A China continuou sendo o principal destino das exportações agropecuárias brasileiras, com US$ 49,7 bilhões, seguida pela União Europeia (US$ 23,2 bilhões) e pelos Estados Unidos (US$ 12,1 bilhões). Além disso, mercados da África (+24,4%) e do Oriente Médio (+20,4%) cresceram, impulsionados pela retomada das relações diplomáticas e ações de promoção comercial.
Esses resultados refletem os esforços do governo em diversificar produtos e mercados de exportação. Em 2024, o Brasil registrou recordes em diversos produtos, fruto de novas oportunidades geradas por uma quantidade recorde de aberturas e expansões de mercados. O aumento das ações de promoção comercial também contribuiu, com foco em cadeias produtivas emergentes e com grande potencial de exportação.
De acordo com Luís Rua, secretário de Comércio e Relações Internacionais, o setor continuou sendo essencial, respondendo por metade das exportações totais do Brasil, e seus resultados concretos são reflexo do trabalho conjunto entre o governo e o setor privado para aumentar a presença internacional do Brasil, com maior diversidade de produtos e destinos.

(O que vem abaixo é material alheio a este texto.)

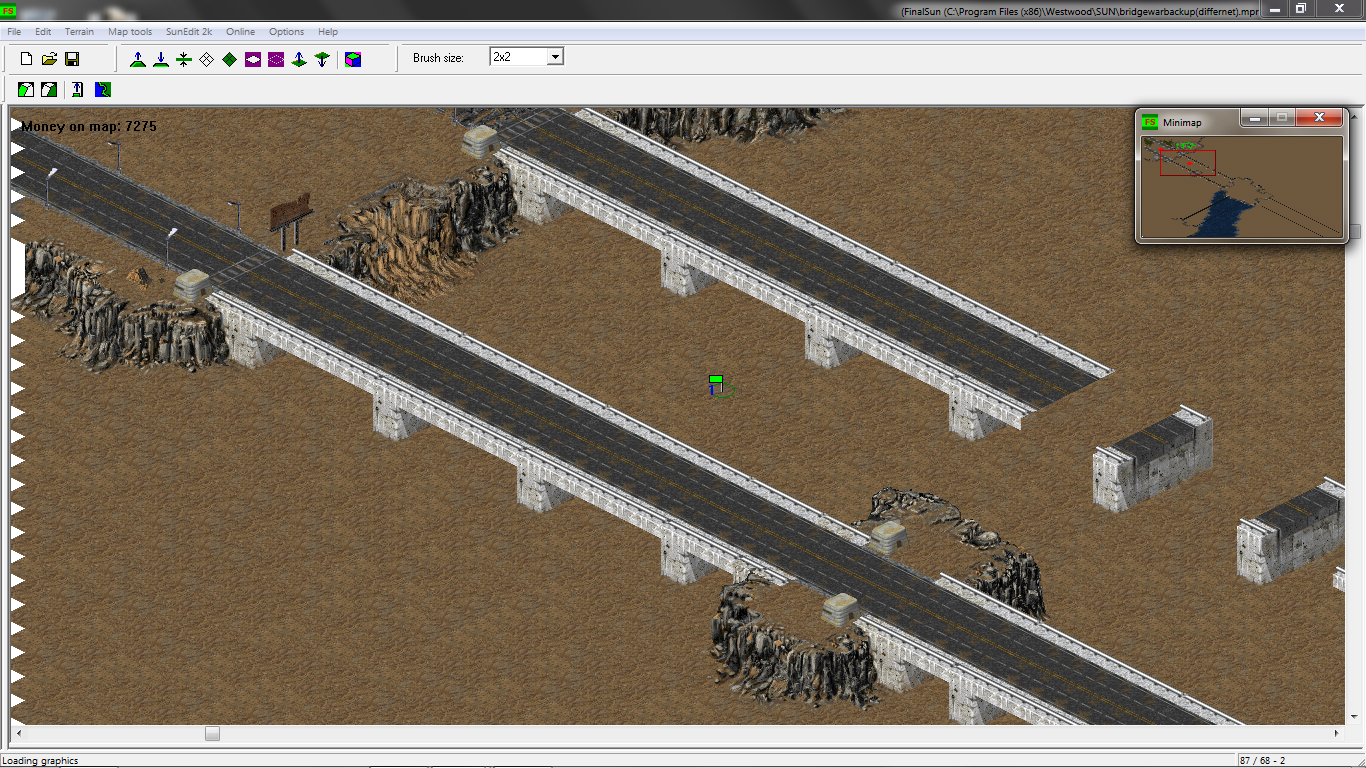Click the blue river terrain icon
This screenshot has width=1366, height=768.
103,90
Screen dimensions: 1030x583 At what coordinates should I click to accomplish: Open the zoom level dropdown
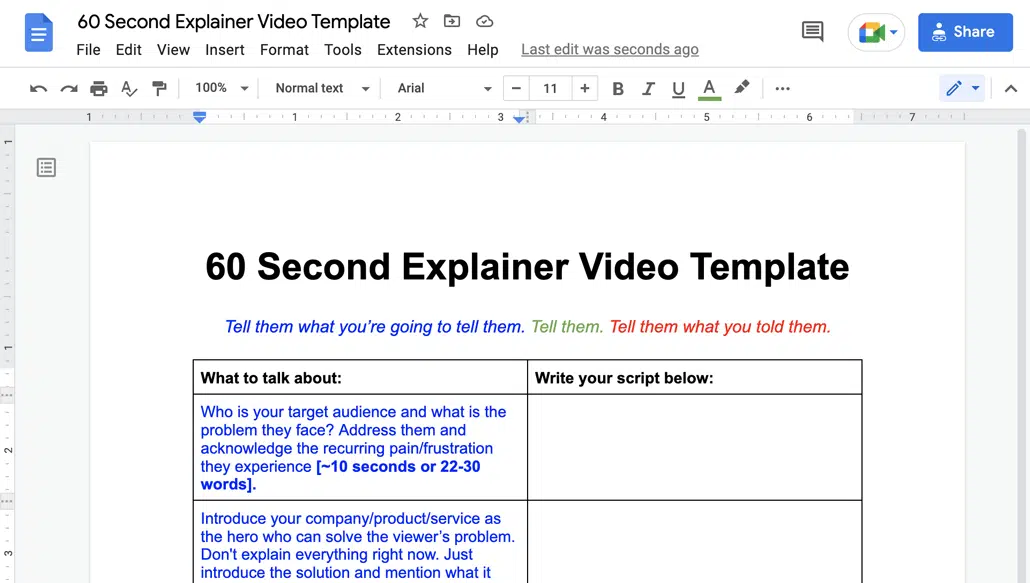(x=219, y=88)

O ministro da Agricultura, Carlos Fávaro, mencionou que, para 2025, as expectativas são de novos recordes de safra e produção de diversos produtos agropecuários. Ele também destacou que a continuidade dos esforços para abrir e ampliar mercados, além do fortalecimento das ações de promoção comercial, realizadas com a parceria da Apex Brasil e do Ministério das Relações Exteriores, devem gerar mais recordes em volume e valor no próximo ano.